Cinecartaz

José Miguel Costa

2 estrelas

François Ozon é um dos realizadores franceses mais produtivos, polivalentes (saltitando entre géneros cinematográficos de obra para obra, apesar das temáticas que abarca serem recorrentes – sexo e morte), interessantes da actualidade e, simultaneamente, um dos mais irregulares em termos de produto final.
Desta feita, com “Correu Tudo Bem” calhou-nos na rifa um dos seus filmes "nim”.
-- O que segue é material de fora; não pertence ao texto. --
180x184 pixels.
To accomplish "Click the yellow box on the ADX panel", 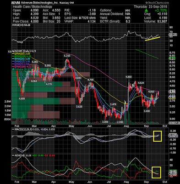I will pos(156,173).
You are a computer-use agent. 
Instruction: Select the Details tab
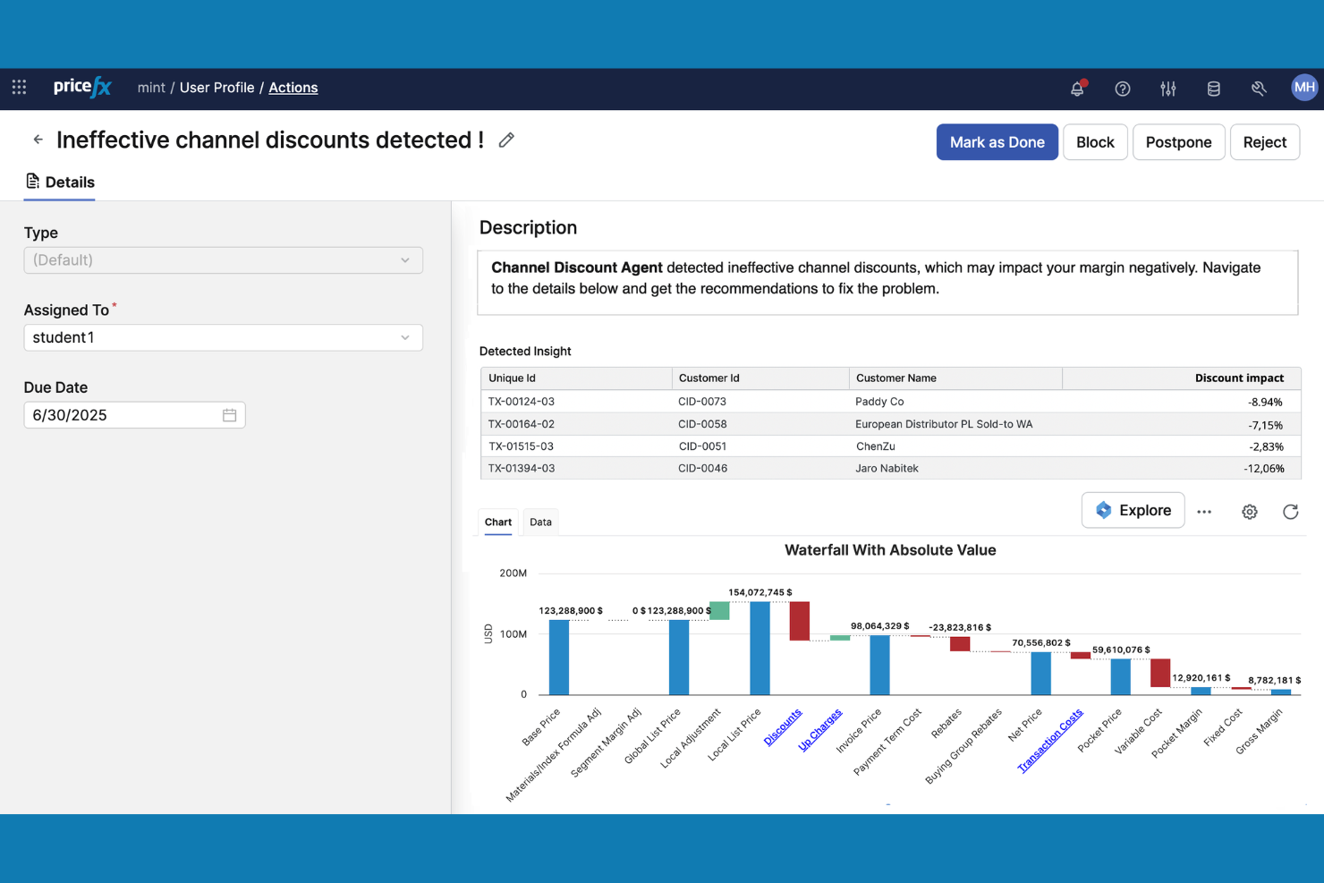tap(60, 183)
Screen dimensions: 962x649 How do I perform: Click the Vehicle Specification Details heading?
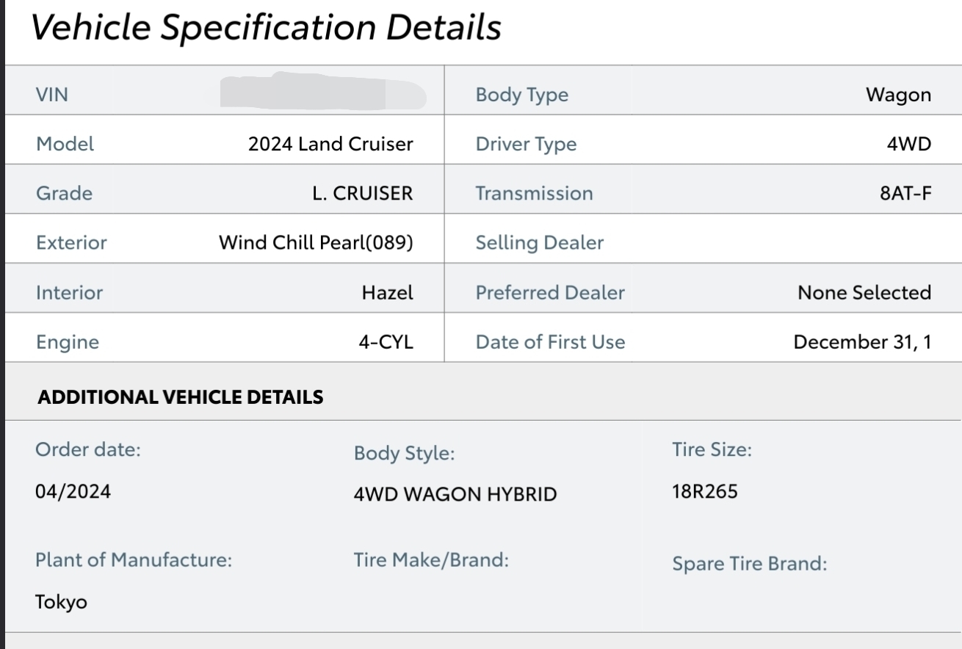[x=267, y=28]
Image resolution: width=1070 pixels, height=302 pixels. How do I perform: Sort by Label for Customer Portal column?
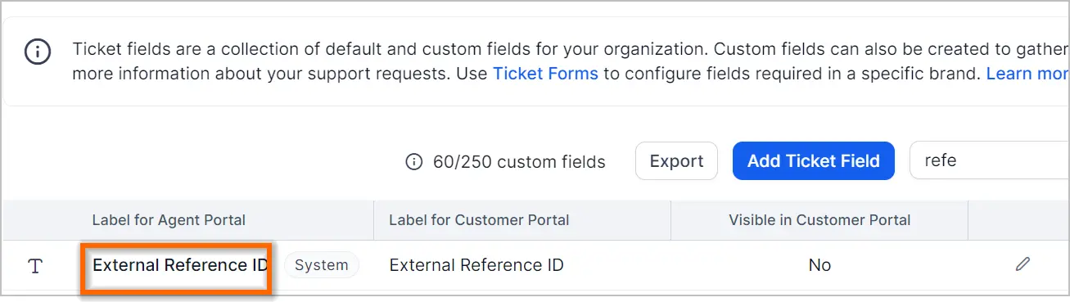[x=479, y=219]
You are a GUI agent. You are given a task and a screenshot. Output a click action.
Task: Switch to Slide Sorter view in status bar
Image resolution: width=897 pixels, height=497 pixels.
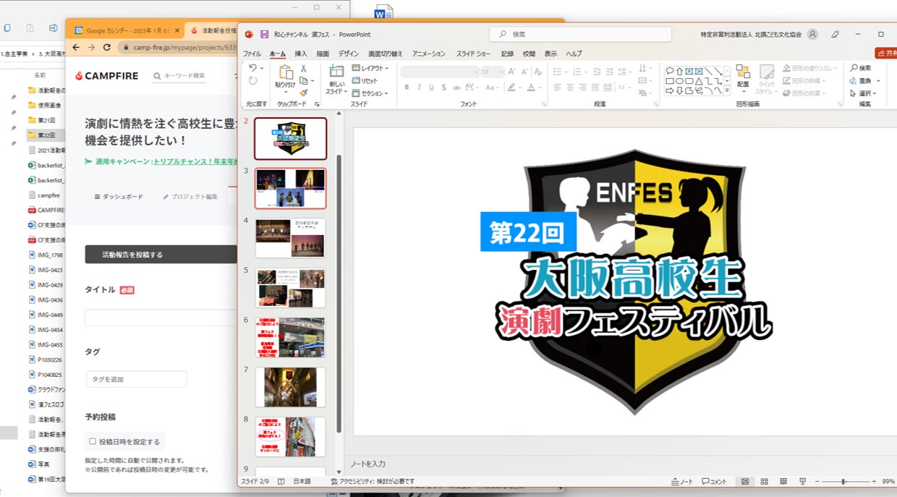[764, 481]
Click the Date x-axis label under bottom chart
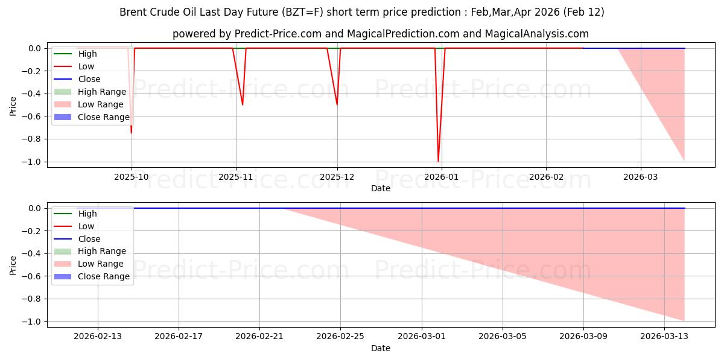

Um drama morno (baseado no romance autobiográfico de Emmanuèle Bernheim, um seu antigo colaborador, entretanto, falecido) e de estética simples/classicista (quase exclusivamente constituido por close-ups e planos de conjunto convencionais), independentemente de explorar uma temática forte e fracionante (o recurso à eutanásia, num país em que a mesma ainda não é legalmente permitida).
A história, exposta de um modo (demasiado) linear, mas sem emissão quaisquer juizos de valor ou resquícios de planfetarismo, explora o processo emocial e burocrático que ocorre após um octogenário de classe média alta, paralisado em consequência de um avc, pedir às suas duas filhas (com as quais sempre manteve uma relação distante) que o ajudem a suicidar-se.

Vê-se sem grande entusiasmo, sendo que apenas nos mantém presos graças às performances irrepreensíveis do seu elenco de estrelas gaulesas (Sophie Marceau, André Dussollier, Géraldine Pailhas e Charlotte Rampling).